Let's see an example:

Overview

from k1lib.imports import *

k1lib.imports is just a file that imports lots of common utilities, so that importing stuff is easier and quicker.

class SkipBlock(nn.Module):
    def __init__(self, hiddenDim=10):
        super().__init__()
        def gen(): return nn.Linear(hiddenDim, hiddenDim), nn.LeakyReLU()
        self.seq = nn.Sequential(*gen(), *gen(), *gen())
    def forward(self, x):
        return self.seq(x) + x
class Network(nn.Module):
    def __init__(self, hiddenDim=10, blocks=3, block=SkipBlock):
        super().__init__()
        layers = [nn.Linear(1, hiddenDim), nn.LeakyReLU()]
        layers += [block(hiddenDim) for _ in range(blocks)]
        layers += [nn.Linear(hiddenDim, 1)]
        self.bulk = nn.Sequential(*layers)
    def forward(self, x):
        return self.bulk(x)

Here is our network.

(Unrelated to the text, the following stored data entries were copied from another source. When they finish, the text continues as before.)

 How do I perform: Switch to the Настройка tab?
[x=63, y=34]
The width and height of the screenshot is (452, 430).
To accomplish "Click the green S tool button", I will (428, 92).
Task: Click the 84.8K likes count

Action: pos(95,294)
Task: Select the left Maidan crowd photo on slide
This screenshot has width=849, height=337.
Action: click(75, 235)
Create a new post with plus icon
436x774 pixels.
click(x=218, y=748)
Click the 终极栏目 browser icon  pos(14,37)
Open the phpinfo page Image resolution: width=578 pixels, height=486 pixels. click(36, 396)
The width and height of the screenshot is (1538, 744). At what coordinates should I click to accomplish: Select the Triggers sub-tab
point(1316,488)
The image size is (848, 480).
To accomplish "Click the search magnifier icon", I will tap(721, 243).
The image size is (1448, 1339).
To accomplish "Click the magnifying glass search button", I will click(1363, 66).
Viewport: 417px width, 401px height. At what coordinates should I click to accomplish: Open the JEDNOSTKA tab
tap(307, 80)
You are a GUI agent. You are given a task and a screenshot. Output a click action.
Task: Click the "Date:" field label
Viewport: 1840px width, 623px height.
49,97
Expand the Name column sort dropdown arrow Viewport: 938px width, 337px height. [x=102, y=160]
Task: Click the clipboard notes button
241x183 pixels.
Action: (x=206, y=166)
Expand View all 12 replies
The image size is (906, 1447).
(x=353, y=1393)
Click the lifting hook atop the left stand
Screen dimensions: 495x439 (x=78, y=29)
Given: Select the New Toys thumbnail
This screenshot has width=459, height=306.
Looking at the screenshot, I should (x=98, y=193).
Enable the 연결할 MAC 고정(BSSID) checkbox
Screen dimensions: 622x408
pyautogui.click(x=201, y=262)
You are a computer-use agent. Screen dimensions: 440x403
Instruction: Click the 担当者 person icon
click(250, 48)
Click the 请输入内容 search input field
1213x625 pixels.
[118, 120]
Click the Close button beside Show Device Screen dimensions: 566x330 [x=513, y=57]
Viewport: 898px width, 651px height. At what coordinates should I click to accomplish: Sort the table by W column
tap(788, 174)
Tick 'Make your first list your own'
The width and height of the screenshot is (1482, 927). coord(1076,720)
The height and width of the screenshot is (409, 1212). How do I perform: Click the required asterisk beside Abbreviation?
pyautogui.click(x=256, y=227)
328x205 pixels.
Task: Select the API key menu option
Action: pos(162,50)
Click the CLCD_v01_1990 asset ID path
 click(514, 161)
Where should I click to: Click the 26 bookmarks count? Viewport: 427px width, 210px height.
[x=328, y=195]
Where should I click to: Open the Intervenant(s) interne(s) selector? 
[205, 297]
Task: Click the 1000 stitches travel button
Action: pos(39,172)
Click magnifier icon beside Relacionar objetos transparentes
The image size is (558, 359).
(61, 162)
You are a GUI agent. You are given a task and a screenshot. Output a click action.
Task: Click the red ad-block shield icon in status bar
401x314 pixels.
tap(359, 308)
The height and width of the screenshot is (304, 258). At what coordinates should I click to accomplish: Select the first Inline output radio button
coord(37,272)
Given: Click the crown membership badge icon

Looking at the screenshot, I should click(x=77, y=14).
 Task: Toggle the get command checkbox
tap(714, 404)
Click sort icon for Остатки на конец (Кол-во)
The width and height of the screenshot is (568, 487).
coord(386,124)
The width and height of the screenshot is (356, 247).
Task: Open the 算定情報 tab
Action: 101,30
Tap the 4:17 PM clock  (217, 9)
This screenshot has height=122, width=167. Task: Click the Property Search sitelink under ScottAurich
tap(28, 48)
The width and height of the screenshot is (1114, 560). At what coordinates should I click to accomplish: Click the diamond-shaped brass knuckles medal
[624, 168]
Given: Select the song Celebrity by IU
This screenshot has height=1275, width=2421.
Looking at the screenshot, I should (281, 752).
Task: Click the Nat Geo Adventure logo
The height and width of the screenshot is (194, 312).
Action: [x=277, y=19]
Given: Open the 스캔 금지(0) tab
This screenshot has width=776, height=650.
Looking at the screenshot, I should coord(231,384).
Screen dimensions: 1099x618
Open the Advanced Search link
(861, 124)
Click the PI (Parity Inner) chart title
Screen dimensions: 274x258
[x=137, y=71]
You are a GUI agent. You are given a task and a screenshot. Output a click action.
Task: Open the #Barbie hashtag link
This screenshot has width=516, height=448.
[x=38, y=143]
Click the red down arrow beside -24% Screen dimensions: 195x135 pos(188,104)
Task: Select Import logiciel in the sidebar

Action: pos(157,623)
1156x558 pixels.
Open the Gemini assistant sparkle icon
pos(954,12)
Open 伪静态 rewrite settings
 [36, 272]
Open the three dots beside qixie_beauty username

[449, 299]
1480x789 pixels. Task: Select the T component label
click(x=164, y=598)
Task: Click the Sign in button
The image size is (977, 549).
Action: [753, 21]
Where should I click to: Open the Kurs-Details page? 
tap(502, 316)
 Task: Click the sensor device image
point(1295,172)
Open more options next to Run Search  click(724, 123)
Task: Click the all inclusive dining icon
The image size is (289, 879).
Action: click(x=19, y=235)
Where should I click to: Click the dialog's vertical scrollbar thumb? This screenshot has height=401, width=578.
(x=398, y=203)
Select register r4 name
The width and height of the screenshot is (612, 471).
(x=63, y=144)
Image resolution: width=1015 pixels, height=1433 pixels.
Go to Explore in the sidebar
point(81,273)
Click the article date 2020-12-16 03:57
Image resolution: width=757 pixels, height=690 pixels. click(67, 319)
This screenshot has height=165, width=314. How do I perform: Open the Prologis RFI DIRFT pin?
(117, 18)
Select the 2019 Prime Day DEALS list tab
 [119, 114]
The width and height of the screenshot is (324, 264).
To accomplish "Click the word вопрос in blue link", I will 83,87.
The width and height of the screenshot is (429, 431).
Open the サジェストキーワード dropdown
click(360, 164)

Just a normal feed-forward network, with skip blocks in the middle.

def newL(*args, **kwargs):
    l = k1lib.Learner()
    l.model = Network(*args, **kwargs)
    l.data = k1lib.data.Data.fromDataset(k1lib.data.FunctionDataset.exp, batchSize=64)
    l.opt = optim.Adam(l.model.parameters(), lr=1e-2)
    l.lossF = lambda x, y: ((x.squeeze() - y)**2).mean()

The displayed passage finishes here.